If you want several people's coffee [reminder: there is no royal you in Swedish, so er/ert/era all apply only to groups of people], it would have to be ert kaffe, not er nor kafe... and the implication there is that there'd be more than one coffee, so you might even need era kaffe? Only, I'm not sure that kaffe can take a plural on its own, so you might need to modify it further and go with "jag dricker era koppar kaffe", by which point you're kind of far afield of what the question is looking for.
there is no royal you in Swedish, so er/ert/era all apply only to groups of people
Ni can absolutely refer to one person, if you are being very polite. (There are threads on this topic if you look for them -- the usage of the singular ni seems to very a lot both geographically and socially, but it is explicitly stated in Svenska Akademins Ordlista (under the word du) that "ni med böjningsformer används också som sing. i tilltal till mera obekant person".)
Jag dricker ert kaffe is a perfectly good translation of I drink your coffee, and can (just as the English sentence) refer either to the coffee of one person (for example out of that person's cup) of the coffee of several people (for example nipping into the office next door and pouring yourself a mug of their coffee, instead of buying and making some in your own office).
The description is not completely correct.
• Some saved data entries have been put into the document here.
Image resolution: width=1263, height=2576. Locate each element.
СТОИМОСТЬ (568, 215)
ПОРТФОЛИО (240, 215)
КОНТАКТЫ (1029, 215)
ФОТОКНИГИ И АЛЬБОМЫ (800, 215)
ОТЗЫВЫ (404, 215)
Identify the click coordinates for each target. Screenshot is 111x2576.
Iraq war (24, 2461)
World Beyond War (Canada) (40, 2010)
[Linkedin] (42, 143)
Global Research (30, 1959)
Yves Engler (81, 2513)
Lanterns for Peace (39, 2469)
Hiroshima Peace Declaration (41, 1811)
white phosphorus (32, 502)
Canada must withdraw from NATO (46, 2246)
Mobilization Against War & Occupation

See this thread (read the comments too to see native speakers disagree among themselves): https://www.duolingo.com/comment/5591933
tl;dr: the traditional way of formality was not ni, it was addressing people in the 3rd person. People used titles too much so in 1865 ni was introduced. It was never quite popular and about 100 years later a new reform abolished the word again, now in favor of du. Today, some people (mostly young people in service professions) want to use ni as a formal pronoun, some don't care, many people are offended.
ni is also much more acceptable in Finland than in Sweden.